Improved Runoff Simulations for a Highly Varying Soil Depth and Complex Terrain Watershed in the Loess Plateau with the Community Land Model
- 1College of Resources and Environment, Yangtze University, Wuhan 430100, Hubei, China
- 2College of Water Resources and Architectural Engineering, Northwest A & F University, Yangling 712100, Shaanxi, China
- 3Key Laboratory of Agricultural Soil and Water Engineering in Arid and Semiarid Areas, Ministry of Education, Northwest A & F University, Yangling 712100, Shaanxi, China
- 4Department of Soil Science, University of Saskatchewan, Saskatoon, SK S7N 5A8, Canada
- 5Biosphere 2, the University of Arizona, Tucson, AZ 85623, USA
- 6Department of Hydrology and Water Resources, University of Arizona, Tucson, AZ 85721, USA
- These authors contributed equally to this study.
Abstract. This study aimed to improve runoff simulations and explore deep soil hydrological processes for a watershed in the center of the Loess Plateau (LP), China. This watershed, the Wuding River Basin (WRB), has very complex topography, with soil depths ranging from 0 to 197 m. The hydrological model used for our simulations was the Community Land Model (CLM) version 5 developed by the National Center for Atmospheric Research. Actual soil depths and river channels were incorporated into CLM to realistically represent the physical features of the WRB. Through sensitivity tests, CLM with 150 soil layers produced the most reasonable results and was adopted for this study. Our results showed that CLM with actual soil depths significantly suppressed unrealistic variations of the simulated sub-surface runoff when compared to the default simulations with a fixed soil depth of 8 m. In addition, CLM with higher-resolution soil layering slightly improved runoff simulations, but generated simulations with much smoother vertical water flows that were consistent with the uniform distribution of soil textures in our study watershed. The runoff simulations were further improved by the addition of river channels to CLM, where the seasonal variability of the simulated runoff was reasonably captured. Moreover, the magnitude of the simulated runoff remarkably decreased with increased soil evaporation by lowering the soil water content threshold, which triggers surface resistance. The lowered threshold was consistent with the loess soil, which has a high sand component. Such soils often generate stronger soil evaporation than soils dominated by clay. Finally, with the above changes in CLM, the simulated total runoff matched very closely with observations. When compared with those for the default runoff simulations, the correlation coefficient, root-mean-square error, and Nash Sutcliffe coefficient for the improved simulations changed dramatically from 0.02, 10.37 mm, and −12.34 to 0.62, 1.8 mm, and 0.61. The results in this study provide strong physical insight for further investigation of hydrological processes in complex terrain with deep soils.
Jiming Jin et al.
Status: final response (author comments only)

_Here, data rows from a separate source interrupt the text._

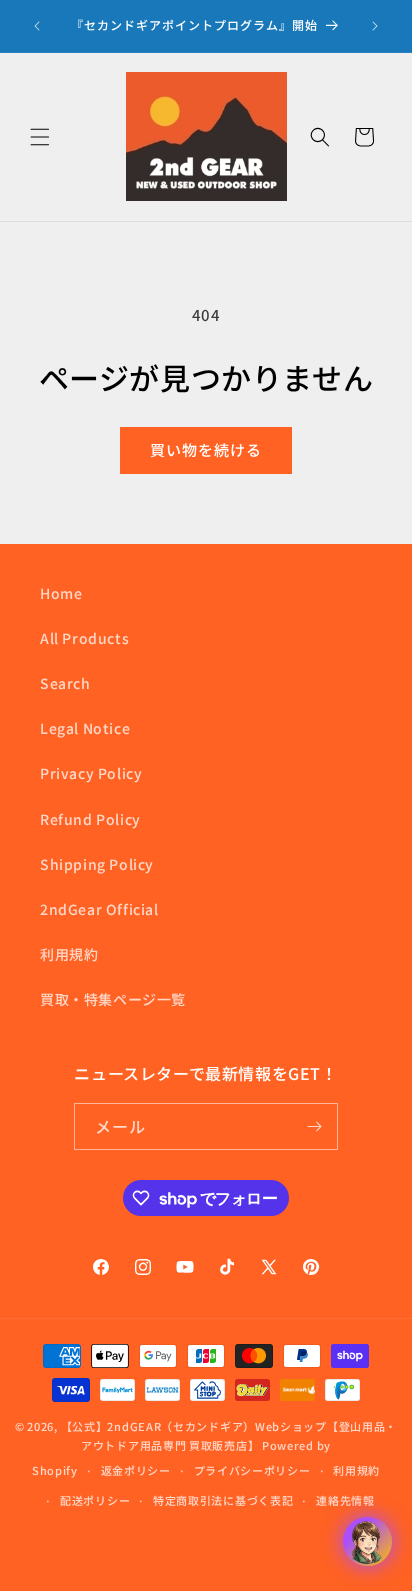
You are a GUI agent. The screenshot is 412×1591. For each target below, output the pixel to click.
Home (61, 593)
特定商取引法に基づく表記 (223, 1500)
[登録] (315, 1126)
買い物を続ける (206, 449)
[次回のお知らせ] (375, 26)
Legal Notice (85, 728)
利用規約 (69, 954)
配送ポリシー (95, 1500)
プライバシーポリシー (252, 1470)
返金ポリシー (136, 1470)
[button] (40, 137)
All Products (84, 638)
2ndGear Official (99, 909)
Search (65, 683)
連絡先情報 (345, 1500)
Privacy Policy (91, 773)
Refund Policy (90, 819)
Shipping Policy (97, 864)
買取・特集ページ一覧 (113, 999)
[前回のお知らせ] (37, 26)
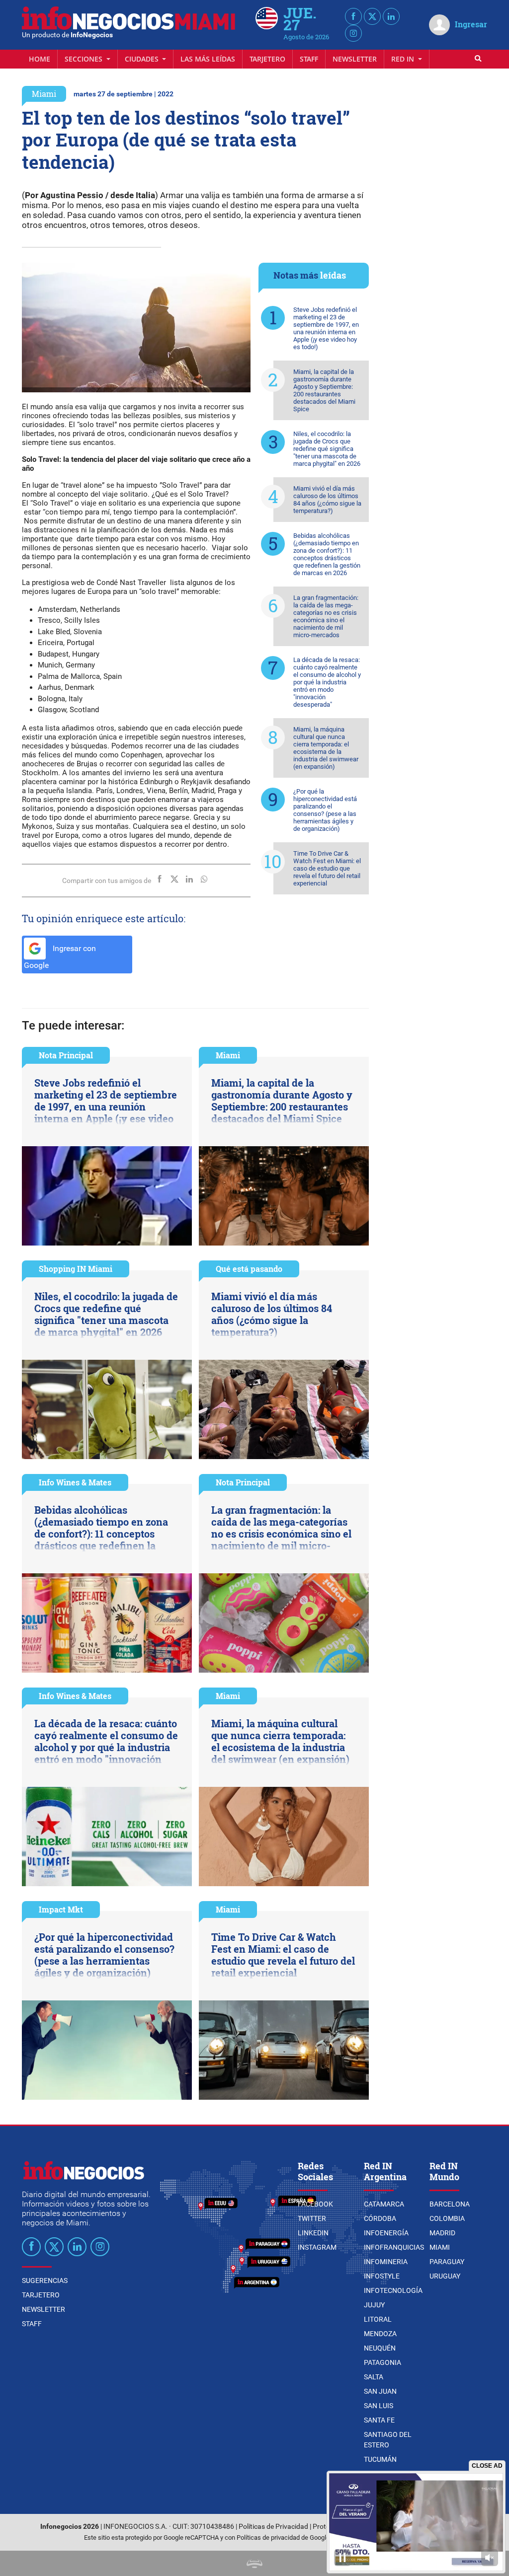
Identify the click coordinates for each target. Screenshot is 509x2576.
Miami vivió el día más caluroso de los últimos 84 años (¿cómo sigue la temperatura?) (327, 500)
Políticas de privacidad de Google (283, 2537)
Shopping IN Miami (75, 1268)
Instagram (317, 2247)
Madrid (442, 2233)
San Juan (380, 2391)
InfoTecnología (393, 2290)
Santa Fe (379, 2420)
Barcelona (449, 2204)
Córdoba (380, 2218)
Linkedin (313, 2233)
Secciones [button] (84, 59)
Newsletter (355, 59)
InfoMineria (386, 2262)
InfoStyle (382, 2276)
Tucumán (380, 2459)
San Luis (378, 2406)
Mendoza (380, 2334)
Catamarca (384, 2204)
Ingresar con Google (60, 957)
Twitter (312, 2218)
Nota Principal (66, 1055)
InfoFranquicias (394, 2247)
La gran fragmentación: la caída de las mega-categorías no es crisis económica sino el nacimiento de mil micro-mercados (325, 616)
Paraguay (446, 2262)
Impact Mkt (61, 1909)
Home (39, 59)
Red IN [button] (403, 59)
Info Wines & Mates (75, 1482)
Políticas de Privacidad (273, 2526)
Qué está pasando (249, 1268)
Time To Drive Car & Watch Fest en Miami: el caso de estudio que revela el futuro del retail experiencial (327, 868)
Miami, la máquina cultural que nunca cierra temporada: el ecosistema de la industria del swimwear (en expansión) (325, 748)
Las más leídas (207, 59)
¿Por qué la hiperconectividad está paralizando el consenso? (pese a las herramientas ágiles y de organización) (325, 810)
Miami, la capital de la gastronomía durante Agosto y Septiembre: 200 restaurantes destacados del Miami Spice (324, 390)
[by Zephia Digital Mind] (254, 2563)
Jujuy (374, 2305)
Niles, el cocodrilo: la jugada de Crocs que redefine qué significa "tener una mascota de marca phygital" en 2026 (326, 448)
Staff (309, 59)
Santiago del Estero (388, 2439)
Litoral (378, 2319)
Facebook (315, 2204)
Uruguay (444, 2276)
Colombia (447, 2218)
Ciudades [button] (143, 59)
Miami (44, 93)
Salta (373, 2377)
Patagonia (382, 2362)
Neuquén (380, 2348)
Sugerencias (45, 2280)
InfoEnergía (386, 2233)
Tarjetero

- CEC1: 'Comment on gmd-2021-212', Astrid Kerkweg, 04 Oct 2021
- AC1: 'Comment on gmd-2021-212', Jiming Jin, 10 Oct 2021
RC1: 'Comment on gmd-2021-212', Anonymous Referee #1, 19 Oct 2021
- AC2: 'Reply on RC1', Jiming Jin, 26 Nov 2021
RC2: 'Comment on gmd-2021-212', Anonymous Referee #2, 15 Nov 2021
- AC3: 'Reply on RC2', Jiming Jin, 26 Nov 2021
Jiming Jin et al.
Jiming Jin et al.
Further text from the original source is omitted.